'Big-Butt' Ant Delicacy Goes Global

Jorge Raul Diaz, center, prepares for cooking a selection of edible culona, or big-butt, queen ants at his farm in Barichara, Colombia, in this June 14, 2006 photo. The culonas, a source of cultural pride and epicurean delight throughout Santander province, are now being discovered by curious gourmets worldwide. AP Photo/ William Fernando Martinez

The first loud crackle tastes and feels like popcorn, but by the time the juices spray wildly in your mouth and the filament-like legs slide down your throat, there's no mistaking this toasted ant queen.

The people of sun-soaked northern Colombia have been eating ants for centuries. They believe the accurately named "hormiga culona" — or big-butt queen ant — is everything from a natural form of Viagra to a protein-rich defense against cancer.

Now the invertebrates are going global: A businessman in Santander province exported more than 880 pounds of the inch-long queen ants last year, many of them to be hand-dipped in Belgian chocolate and sold in fancy packaging at $8 for a half dozen at upscale London department stores like Harrods and Fortnum & Mason.

But even as the delicacy begins to expand beyond Colombia, the ants appear to be dwindling in Santander — and that worries the region's ant-eating bipeds.

This year's harvest, which usually begins around Easter and lasts as late as June, was one of the worst on record, with peasants in the artist colony of Barichara reporting half their normal year's haul.

Entomologists say the winter was unusually harsh and spring rains were late, which may have disturbed the virgin queen ants' nuptial flights — the one time a year when they emerge from their dune-like ant hills to seek a mate and form a new colony. Almost as often, the queens are grabbed by lizards, birds or humans.

Expanding fields of beans, tomatoes and tobacco also have replaced the region's last remaining wilderness and farmers consider the leaf-cutting ants — the species atta laevigata — to be serious pests.

"It's an age-old dilemma for the farmer — should I kill it or eat it?" said Andres Santamaria, who was given a $40,000 grant from Santander's government to develop an environmentally sustainable, export-oriented program for breeding the ants.

Whatever the local conditions, overseas demand by itself won't endanger the ant supply, say those involved in the trade.

"We're never going to eat Colombians out of their ants," said Todd Dalton, a 30-year-old chef in London whose yen for the exotic dish led him to create Edible, a novelty food brand whose products are not for the squeamish.

Last year, Edible sold some 220 pounds of the ants, most of them dipped in chocolate, along with other specialties like lollipops with scorpions inside.

◆ **Dataset**

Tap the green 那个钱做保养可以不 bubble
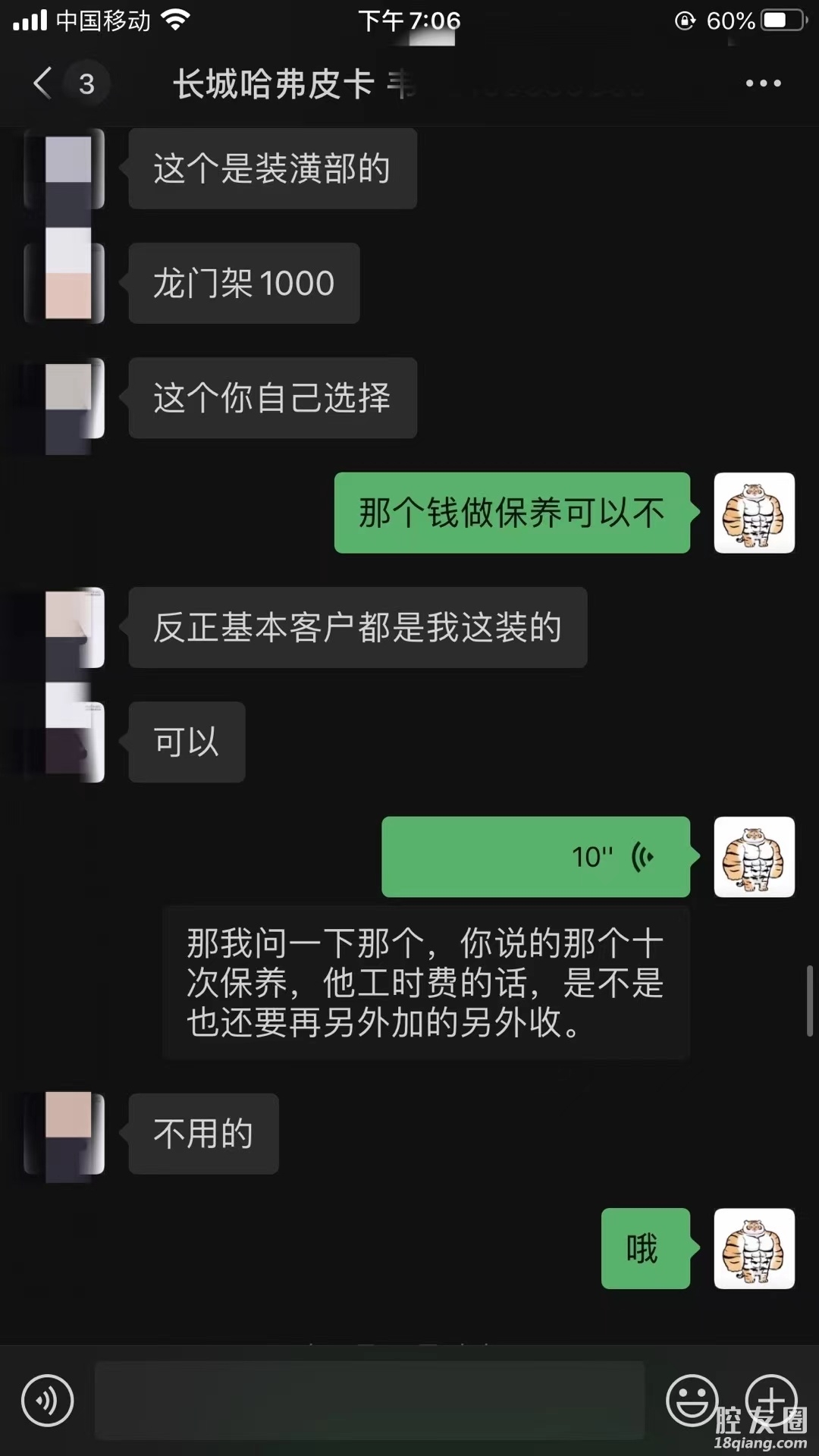 pos(512,513)
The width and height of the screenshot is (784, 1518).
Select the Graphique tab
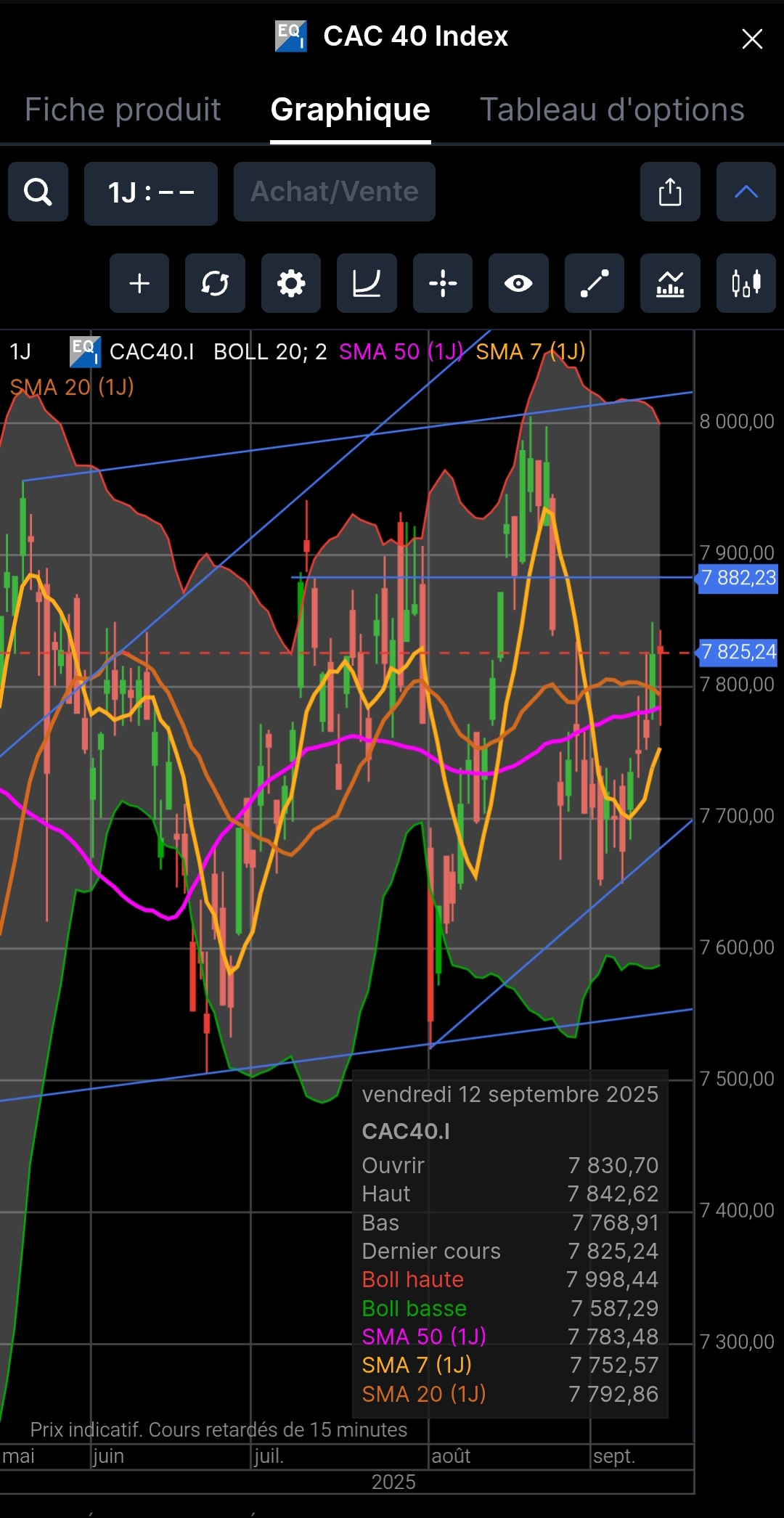pos(351,110)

◆ **Problem description**
In the article about Colombia's edible big-butt queen ants, how large was the grant that Andres Santamaria received from Santander's government?

◆ **Result for this task**
$40,000